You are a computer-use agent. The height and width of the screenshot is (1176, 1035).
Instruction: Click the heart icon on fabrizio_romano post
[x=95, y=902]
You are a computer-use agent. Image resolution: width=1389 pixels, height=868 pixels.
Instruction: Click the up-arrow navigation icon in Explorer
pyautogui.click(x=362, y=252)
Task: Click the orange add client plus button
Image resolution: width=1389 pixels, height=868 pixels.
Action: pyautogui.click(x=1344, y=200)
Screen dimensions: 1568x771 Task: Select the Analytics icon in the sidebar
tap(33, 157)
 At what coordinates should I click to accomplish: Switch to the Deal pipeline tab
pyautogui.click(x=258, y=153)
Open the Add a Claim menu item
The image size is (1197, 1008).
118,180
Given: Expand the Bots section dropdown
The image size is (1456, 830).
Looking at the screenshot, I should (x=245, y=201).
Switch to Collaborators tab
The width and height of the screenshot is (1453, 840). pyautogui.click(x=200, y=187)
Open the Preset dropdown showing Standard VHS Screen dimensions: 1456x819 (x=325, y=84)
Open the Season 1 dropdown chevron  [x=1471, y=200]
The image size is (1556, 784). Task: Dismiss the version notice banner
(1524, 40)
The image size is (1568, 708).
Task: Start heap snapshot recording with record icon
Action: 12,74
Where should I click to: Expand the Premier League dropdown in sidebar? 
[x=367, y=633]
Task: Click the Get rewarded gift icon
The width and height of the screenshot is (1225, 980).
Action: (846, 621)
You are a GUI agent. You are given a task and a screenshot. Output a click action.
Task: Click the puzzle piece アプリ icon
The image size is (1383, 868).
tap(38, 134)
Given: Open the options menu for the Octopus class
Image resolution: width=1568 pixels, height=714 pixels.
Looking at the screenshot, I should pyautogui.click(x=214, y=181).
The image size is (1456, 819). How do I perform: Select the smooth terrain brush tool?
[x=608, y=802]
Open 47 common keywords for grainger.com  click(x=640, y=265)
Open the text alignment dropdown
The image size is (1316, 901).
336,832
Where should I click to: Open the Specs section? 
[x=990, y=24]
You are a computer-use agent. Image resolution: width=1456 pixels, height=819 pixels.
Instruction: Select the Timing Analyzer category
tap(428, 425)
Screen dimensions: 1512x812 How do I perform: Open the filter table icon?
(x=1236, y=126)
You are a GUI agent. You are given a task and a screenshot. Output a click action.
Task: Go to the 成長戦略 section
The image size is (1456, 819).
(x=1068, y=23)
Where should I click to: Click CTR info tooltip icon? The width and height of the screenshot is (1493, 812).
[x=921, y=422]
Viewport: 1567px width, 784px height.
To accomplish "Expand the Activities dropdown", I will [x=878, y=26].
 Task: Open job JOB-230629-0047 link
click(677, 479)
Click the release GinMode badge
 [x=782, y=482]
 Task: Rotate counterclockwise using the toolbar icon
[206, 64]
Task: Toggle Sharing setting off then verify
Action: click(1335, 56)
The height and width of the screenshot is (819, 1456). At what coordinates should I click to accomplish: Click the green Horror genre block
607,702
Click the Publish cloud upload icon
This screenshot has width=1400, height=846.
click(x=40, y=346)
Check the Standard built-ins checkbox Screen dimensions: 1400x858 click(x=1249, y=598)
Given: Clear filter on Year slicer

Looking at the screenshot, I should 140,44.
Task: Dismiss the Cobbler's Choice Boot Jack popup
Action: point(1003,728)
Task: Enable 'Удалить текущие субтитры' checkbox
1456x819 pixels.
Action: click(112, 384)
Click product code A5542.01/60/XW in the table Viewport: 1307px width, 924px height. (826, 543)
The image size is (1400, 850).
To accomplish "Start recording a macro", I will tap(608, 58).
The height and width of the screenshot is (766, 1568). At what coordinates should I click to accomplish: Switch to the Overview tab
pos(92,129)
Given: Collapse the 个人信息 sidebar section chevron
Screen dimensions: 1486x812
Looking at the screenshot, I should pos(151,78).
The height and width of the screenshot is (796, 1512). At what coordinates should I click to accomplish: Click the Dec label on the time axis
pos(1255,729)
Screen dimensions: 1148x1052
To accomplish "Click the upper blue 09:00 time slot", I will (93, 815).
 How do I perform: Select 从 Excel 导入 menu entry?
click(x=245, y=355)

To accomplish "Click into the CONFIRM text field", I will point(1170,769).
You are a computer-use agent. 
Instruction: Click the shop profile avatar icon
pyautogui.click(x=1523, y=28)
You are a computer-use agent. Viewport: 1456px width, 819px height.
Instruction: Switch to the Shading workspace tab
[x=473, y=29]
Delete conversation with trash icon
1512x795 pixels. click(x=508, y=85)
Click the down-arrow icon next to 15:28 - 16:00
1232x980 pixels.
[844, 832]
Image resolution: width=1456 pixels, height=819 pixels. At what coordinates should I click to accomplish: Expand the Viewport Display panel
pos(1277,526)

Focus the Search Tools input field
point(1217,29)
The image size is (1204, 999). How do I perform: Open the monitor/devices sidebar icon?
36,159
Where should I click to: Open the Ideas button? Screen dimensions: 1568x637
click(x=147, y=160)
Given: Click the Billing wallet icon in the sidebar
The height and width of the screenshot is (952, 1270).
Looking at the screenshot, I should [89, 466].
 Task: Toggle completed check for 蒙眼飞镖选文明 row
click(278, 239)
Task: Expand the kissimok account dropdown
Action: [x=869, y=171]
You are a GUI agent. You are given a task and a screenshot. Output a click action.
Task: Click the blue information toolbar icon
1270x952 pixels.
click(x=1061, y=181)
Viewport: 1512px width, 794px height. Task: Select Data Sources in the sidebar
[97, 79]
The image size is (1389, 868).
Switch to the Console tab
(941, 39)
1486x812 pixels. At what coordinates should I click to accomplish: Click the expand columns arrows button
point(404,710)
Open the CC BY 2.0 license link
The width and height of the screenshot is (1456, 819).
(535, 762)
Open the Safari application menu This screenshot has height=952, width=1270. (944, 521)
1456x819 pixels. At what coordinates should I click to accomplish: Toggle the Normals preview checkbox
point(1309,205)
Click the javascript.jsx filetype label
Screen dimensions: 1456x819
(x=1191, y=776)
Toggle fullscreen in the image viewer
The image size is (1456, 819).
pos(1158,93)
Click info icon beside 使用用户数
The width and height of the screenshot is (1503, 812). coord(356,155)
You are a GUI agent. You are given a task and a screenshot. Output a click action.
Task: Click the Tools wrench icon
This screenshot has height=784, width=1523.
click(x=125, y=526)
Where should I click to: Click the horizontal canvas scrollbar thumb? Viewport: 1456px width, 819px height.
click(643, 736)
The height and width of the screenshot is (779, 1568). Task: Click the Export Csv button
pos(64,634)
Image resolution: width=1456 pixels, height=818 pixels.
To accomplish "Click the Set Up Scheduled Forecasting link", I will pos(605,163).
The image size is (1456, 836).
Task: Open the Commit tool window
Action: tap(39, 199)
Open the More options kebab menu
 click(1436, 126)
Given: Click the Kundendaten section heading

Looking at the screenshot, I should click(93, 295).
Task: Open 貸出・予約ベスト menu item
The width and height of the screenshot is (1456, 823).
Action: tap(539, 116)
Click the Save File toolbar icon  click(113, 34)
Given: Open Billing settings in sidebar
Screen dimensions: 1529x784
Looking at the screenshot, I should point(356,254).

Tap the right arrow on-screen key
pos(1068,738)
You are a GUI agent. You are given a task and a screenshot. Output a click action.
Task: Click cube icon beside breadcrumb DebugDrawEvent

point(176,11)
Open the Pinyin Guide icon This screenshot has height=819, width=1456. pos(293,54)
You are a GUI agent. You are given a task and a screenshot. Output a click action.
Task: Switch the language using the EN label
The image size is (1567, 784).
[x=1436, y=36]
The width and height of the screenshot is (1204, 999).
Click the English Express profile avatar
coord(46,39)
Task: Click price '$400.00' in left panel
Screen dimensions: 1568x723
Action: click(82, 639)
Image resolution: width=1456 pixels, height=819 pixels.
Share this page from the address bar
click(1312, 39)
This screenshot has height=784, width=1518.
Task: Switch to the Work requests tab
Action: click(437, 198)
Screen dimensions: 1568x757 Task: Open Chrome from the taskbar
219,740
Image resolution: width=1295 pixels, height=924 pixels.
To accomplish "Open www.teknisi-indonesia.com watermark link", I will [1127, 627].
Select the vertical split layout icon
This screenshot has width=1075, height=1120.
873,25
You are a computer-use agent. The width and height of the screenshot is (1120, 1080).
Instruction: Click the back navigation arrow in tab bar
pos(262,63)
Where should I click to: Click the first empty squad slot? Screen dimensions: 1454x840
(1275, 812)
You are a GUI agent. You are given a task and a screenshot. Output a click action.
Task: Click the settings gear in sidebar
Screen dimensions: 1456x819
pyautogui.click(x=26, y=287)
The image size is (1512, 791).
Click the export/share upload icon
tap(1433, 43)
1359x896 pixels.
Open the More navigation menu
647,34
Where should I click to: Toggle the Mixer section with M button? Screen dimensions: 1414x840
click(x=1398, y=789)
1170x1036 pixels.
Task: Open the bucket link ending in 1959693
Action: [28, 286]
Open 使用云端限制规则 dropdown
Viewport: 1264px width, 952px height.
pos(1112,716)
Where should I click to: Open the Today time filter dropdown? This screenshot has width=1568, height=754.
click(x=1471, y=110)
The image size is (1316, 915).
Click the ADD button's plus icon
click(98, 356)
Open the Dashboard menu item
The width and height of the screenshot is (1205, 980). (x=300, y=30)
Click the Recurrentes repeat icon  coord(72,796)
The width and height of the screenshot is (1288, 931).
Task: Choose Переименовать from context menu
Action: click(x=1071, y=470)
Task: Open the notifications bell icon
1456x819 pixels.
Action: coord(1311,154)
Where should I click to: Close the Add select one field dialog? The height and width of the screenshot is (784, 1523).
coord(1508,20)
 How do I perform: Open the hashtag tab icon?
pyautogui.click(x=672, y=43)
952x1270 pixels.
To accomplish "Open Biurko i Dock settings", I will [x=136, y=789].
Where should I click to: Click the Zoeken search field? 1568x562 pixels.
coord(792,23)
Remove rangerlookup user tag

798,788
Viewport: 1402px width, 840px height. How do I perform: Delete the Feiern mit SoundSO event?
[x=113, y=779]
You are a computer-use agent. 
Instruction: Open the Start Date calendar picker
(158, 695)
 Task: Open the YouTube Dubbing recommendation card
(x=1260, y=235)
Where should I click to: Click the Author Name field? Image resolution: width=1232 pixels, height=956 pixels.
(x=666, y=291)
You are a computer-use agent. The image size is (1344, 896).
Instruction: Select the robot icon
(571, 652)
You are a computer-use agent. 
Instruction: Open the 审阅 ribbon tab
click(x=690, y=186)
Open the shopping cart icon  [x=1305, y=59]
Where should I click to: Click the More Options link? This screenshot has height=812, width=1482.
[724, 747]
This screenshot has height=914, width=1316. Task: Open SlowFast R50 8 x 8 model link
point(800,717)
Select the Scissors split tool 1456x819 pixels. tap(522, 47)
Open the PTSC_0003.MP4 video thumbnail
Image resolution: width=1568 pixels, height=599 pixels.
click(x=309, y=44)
---
**ACTIVITY**
Only a number is wanted here: the count of lines above that hold the word "chevron".

**EXERCISE OUTPUT**
2